In 2021 the CPS published guidance for prosecutors on same-sex sexual violence and sexual violence involving a trans complainant or suspect/defendant, in which it said that the idea that “trans women” are men who want to deceive straight men into having sex “is part of a wider transphobic myth that trans women are ‘dangerous’”.
It also says:
“It is not uncommon for men who identify as heterosexual who engage in sexual activity with a trans woman to feel disgusted with themselves, and they may then react with violence towards the trans woman or to accuse her of rape. Gay men who have sex with trans men can also become violent and aggressive, and sexual violence can occur as a result.”
In 2022, when the CPS appointed Sophie Cook as its “speak out champion”, concerns were raised that he had a history of derogatory statements towards gender-critical women.
In 2022 the CPS updated its legal guidance on domestic abuse. It gave “withholding money for transitioning” and “refusing to use their preferred name or pronoun” as examples of domestic abuse against transgender individuals.
In 2024 these two statements were dropped in an update of the guidance, after the think-tank Policy Exchange pointed out that they do not constitute criminal offences. Instead the guidance now says that it might be a crime to refuse to use a family member’s preferred name “with the intention of causing emotional or psychological distress, particularly where the victim has obtained a recognised Gender Recognition Certificate”.
Of course a gender-recognition certificate does not direct how family members think and talk about a person.
Despite the documented instances of crimes with transgender perpetrators (including a disproportionate number of sexual offences), the experiences of “trans widows” and children of transitioners, which can include domestic abuse, and the fact that transgender perpetrators of homicide outnumber transgender victims, the CPS does not have any guidance that recognises clearly that “trans women” are men and “trans men” are women, and that transgender individuals may be perpetrators of crime.
There is increasing attention on non-contact deviant sexual behaviour as a risk factor for offending. But when recast as an expression of gender identity it may be overlooked or even celebrated, and those concerned by it cast as “transphobic”.
In 2022 Lionel Idan, CPS Hate Crimes Lead, told Pink News about gaining a sympathetic understanding of the behaviour of a man stealing women’s underwear:
“I remember one of my early experiences, it must have been 2006, I met with the chair of my local transgender advocacy group. She really made me think about the way we do things in a different light. She said, ‘Lionel, back when I was younger, I couldn’t walk into a shop and buy women’s lingerie. And so I used to have to steal items off of clotheslines’ … I said, ‘Of course, I’d have prosecuted you.’ And she said, ‘There you go. Now, you know the context. I had to steal, not because I’m a thief, but because I couldn’t buy what I needed for my identity.’ ... That was one of the moments where I realised, in the job I do, that to better understand lived experience is absolutely crucial.”
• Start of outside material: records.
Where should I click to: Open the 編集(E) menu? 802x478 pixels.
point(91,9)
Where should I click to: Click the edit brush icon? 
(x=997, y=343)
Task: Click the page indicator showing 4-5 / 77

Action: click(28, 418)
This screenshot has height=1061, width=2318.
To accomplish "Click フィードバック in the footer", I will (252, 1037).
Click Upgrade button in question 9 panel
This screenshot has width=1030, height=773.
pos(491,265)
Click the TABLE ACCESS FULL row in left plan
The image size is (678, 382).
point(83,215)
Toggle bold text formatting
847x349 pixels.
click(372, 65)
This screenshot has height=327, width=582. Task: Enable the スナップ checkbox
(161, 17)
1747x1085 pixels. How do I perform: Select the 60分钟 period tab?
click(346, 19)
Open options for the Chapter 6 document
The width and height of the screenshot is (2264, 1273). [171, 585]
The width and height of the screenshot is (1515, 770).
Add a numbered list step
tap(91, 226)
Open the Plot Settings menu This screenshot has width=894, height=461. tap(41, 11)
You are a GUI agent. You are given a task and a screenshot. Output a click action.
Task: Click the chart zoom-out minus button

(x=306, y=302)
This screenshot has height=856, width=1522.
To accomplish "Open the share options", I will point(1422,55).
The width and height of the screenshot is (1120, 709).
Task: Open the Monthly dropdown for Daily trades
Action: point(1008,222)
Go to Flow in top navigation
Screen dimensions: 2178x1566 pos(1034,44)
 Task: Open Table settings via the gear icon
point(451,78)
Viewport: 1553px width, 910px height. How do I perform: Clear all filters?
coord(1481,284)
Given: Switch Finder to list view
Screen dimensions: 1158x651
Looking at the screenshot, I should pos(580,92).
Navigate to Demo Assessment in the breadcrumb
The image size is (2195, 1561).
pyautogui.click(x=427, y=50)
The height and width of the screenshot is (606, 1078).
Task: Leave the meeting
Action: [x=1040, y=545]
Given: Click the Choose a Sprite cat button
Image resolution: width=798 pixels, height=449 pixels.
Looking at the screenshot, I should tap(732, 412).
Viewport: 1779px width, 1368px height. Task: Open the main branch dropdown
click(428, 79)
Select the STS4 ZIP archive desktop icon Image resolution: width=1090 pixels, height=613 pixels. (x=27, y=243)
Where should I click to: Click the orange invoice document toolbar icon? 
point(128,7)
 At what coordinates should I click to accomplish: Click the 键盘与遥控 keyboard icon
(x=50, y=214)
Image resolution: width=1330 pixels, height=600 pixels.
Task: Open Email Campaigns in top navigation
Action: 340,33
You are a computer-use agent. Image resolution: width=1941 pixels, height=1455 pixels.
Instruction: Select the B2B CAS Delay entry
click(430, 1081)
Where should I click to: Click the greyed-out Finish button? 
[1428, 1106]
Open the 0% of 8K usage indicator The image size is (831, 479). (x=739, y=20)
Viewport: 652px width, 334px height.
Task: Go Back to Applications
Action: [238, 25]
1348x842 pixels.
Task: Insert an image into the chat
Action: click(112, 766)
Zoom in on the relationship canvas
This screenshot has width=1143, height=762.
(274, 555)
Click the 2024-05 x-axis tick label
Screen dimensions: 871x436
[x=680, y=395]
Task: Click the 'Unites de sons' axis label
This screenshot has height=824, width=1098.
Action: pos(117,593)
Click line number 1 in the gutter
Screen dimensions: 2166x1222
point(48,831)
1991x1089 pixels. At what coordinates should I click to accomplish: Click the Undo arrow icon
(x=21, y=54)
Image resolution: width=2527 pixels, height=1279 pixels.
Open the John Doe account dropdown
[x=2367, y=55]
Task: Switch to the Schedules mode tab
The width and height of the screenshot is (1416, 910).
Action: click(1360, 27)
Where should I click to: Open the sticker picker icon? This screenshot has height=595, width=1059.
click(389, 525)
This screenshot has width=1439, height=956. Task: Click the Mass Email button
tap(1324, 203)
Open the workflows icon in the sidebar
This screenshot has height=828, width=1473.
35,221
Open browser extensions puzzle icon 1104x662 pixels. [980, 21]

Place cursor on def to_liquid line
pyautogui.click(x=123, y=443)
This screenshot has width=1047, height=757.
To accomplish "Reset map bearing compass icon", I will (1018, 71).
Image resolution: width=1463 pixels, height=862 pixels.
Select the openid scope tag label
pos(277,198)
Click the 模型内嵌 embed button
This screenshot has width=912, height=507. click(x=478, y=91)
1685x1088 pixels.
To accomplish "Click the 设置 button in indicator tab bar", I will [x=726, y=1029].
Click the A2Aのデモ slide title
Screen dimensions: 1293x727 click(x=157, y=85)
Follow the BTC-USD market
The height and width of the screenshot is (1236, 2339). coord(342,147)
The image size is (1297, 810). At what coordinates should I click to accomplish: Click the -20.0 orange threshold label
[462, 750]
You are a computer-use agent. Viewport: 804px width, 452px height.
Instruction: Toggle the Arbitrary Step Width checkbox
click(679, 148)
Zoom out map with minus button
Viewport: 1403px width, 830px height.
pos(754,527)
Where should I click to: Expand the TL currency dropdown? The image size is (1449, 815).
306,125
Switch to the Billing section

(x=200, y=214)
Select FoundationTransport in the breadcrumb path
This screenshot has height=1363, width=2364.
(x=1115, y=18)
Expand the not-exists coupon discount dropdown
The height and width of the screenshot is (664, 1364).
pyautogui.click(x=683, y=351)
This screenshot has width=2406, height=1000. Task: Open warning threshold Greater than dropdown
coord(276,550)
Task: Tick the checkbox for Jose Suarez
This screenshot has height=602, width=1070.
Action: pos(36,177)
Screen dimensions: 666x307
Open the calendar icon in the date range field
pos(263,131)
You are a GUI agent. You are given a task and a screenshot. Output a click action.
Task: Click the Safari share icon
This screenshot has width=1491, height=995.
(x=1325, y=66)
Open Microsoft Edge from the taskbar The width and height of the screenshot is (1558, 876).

The frightening experience of a woman whose underwear was stolen off the line did not seem to trouble Idan.
Sex by deception
Individuals who lie about their sex online or in person in order to encourage another into a sexual act are disregarding consent, whether their victims are male or female, gay, straight or bisexual.
That the CPS can’t or won’t see this from the victim’s point of view is the result of 20 years of training itself to forget what it once knew about sexual fetish and deviant behaviour, to view “gender identity” as equivalent to sex, and to view gender-critical (that is, truthful) speech as a hateful act.